In [127]:
import pandas as pd
import numpy as np
import pickle

from geopy.geocoders import Nominatim
from geopy.distance import geodesic

Scraped Locations

In [108]:
raw_df = pd.read_csv('../data/raw/raw_listings.csv')
locations = list(raw_df['location'].value_counts().to_dict().keys())

Population centres

In [109]:
population_centres = pd.read_csv('../data/wikipedia/population_centres.csv')
population_centres.head()

Unnamed: 0,Rank,Population centre[2],Size group[2],Population (2016)[2],Population (2011)[2],% Change[2]
0,1,Montreal,Large urban,3519595,3387653,+3.9%
1,2,Ottawa - Gatineau (QC/ON),Large urban,989567,945592,+4.7%
2,3,Quebec City,Large urban,705103,681804,+3.4%
3,4,Sherbrooke,Large urban,139565,133673,+4.4%
4,5,Trois-Rivières,Large urban,114203,112626,+1.4%


In [110]:
population_centres = population_centres.drop(population_centres.columns[[0, 2, 3, 4, 5]], axis=1)
population_centres = population_centres.rename(columns={'Population centre[2]': 'Name'})
population_centres.head()

Unnamed: 0,Name
0,Montreal
1,Ottawa - Gatineau (QC/ON)
2,Quebec City
3,Sherbrooke
4,Trois-Rivières


Dropping Quebec, Montreal & Laval

In [111]:
population_centres = population_centres[population_centres['Name'] != 'Montreal']
population_centres = population_centres[population_centres['Name'] != 'Quebec City']

Fixing town names

In [112]:
d = {'Ottawa - Gatineau (QC/ON)': 'Gatineau', 'Chicoutimi - Jonquière': 'Chicoutimi', 'Hawkesbury (QC/ON)': 'Grenville',
     'Campbellton (QC/NB)': 'Pointe-à-la-Croix', 'Port-Alfred-Bagotville': 'Bagotville', 'Sainte-Agathe-des-Monts -Val-David': 'Sainte-Agathe-des-Monts', 'Terrasse-des-Pins': 'Prévost', 'Domaine-C.-L.-C.': 'Saint-Lin–Laurentides'}
population_centres['Name'] = population_centres['Name'].replace(d)
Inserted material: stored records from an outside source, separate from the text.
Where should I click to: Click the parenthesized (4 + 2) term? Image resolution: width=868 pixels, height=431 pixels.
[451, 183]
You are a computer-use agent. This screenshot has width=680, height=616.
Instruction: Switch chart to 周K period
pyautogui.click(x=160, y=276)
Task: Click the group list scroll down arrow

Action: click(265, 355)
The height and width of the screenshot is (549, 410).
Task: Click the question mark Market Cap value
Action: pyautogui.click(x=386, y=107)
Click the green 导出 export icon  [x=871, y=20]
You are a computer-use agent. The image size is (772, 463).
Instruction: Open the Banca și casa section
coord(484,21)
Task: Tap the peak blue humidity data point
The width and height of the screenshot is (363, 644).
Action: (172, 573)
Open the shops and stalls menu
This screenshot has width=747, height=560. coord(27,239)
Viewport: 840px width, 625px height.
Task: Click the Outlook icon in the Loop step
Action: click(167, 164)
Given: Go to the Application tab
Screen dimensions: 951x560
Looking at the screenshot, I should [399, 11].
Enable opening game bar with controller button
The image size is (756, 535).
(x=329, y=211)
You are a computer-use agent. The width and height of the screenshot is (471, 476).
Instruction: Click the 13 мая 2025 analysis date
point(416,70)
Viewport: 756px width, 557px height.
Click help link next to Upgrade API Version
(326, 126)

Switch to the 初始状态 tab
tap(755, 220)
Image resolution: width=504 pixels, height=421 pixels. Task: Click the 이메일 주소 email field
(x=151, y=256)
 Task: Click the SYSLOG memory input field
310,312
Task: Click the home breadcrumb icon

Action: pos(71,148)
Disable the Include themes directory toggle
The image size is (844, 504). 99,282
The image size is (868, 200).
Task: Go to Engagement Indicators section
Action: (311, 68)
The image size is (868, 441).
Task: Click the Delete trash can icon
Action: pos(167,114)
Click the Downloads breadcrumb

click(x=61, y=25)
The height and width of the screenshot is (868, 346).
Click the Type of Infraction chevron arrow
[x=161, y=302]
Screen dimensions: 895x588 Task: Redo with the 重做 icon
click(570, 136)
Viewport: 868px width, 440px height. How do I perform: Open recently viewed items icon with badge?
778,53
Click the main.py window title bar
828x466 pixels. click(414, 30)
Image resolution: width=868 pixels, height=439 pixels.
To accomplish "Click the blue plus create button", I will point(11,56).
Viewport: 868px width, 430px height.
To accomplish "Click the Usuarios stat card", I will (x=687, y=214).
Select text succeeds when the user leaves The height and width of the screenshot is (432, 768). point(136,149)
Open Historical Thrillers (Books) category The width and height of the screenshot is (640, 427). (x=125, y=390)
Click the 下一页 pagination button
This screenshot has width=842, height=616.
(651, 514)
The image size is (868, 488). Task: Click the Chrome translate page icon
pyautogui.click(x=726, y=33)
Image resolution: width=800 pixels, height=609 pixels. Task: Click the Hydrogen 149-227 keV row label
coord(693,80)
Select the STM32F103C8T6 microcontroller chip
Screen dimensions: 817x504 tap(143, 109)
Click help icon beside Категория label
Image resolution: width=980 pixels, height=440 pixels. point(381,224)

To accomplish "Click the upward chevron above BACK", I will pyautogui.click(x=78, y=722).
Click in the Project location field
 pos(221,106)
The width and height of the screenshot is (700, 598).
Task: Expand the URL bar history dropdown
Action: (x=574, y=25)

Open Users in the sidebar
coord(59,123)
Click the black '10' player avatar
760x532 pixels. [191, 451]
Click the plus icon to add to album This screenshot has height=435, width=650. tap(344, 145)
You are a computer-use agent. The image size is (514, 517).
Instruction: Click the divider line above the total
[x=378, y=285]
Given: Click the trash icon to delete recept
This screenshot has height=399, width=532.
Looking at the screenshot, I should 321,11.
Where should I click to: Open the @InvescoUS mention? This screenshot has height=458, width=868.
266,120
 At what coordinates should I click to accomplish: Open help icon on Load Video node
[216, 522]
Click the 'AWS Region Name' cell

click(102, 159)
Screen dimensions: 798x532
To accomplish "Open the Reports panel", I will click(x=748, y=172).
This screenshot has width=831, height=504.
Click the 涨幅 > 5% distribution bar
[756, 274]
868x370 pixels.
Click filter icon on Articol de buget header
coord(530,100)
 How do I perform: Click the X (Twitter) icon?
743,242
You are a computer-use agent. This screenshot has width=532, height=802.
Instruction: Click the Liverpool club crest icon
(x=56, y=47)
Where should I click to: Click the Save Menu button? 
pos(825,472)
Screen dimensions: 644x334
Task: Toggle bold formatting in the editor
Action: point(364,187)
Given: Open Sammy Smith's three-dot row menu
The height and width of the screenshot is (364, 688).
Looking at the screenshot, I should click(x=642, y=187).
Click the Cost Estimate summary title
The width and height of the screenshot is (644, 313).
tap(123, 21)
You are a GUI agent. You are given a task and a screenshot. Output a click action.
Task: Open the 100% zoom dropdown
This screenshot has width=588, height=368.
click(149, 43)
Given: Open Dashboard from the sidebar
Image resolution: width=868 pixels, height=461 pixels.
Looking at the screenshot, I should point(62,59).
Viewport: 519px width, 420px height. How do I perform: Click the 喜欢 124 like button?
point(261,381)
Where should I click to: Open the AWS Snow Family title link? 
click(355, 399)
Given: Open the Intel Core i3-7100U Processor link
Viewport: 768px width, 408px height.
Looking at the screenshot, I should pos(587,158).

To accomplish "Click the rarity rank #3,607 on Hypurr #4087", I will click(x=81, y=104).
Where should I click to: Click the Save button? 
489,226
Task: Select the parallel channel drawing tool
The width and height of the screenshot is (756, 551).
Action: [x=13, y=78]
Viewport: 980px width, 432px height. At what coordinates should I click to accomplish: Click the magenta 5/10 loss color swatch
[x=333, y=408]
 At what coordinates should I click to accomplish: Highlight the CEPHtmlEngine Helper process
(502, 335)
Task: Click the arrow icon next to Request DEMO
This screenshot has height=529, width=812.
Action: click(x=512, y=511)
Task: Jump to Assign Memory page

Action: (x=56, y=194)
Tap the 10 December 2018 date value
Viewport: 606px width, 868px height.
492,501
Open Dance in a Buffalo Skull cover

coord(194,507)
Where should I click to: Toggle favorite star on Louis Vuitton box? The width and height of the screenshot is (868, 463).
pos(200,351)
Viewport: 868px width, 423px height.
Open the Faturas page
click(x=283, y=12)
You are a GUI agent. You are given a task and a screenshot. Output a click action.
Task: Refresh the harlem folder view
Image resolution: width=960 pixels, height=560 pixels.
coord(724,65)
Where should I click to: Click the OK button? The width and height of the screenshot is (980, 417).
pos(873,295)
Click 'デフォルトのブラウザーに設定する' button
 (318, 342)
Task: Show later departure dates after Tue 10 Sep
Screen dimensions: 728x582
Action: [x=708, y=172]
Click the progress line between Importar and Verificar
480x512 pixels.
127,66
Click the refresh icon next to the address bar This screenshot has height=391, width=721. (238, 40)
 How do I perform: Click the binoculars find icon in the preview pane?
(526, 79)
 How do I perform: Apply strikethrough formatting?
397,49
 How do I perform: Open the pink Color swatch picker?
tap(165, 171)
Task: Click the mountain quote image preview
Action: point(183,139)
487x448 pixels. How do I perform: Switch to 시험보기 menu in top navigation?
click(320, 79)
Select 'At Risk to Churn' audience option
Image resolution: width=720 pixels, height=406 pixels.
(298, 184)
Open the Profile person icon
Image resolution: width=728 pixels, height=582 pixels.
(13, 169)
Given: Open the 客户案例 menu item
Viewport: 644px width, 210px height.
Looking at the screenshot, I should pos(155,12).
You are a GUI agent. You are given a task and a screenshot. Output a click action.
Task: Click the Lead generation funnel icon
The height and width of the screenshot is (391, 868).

Adding Quebec, Montreal & Laval Boroughs

In [113]:
mtl = pd.read_csv('../data/wikipedia/mtl-boroughs.csv')
laval = pd.read_csv('../data/wikipedia/laval-boroughs.csv')
quebec = pd.read_csv('../data/wikipedia/qc-boroughs.csv')

In [114]:
centres = list(population_centres['Name']) + list(mtl['Borough']) + list(laval['name']) + list(quebec['name'])

Finding geographical position

In [115]:
geolocator = Nominatim(user_agent='housing-qc')

In [116]:
# centre_dicts = []

# for centre in centres:
#     print(centre)
#     geocode = geolocator.geocode(centre + ', QC')
#     centre_dicts.append({'Name': centre, 'Latitude': geocode.latitude, 'Longitude': geocode.longitude})

# population_centres = pd.DataFrame(centre_dicts)
# population_centres.head()

In [117]:
# population_centres.to_csv('../data/processed/population_centres.csv', index=False)

In [118]:
population_centres = pd.read_csv('../data/processed/population_centres.csv')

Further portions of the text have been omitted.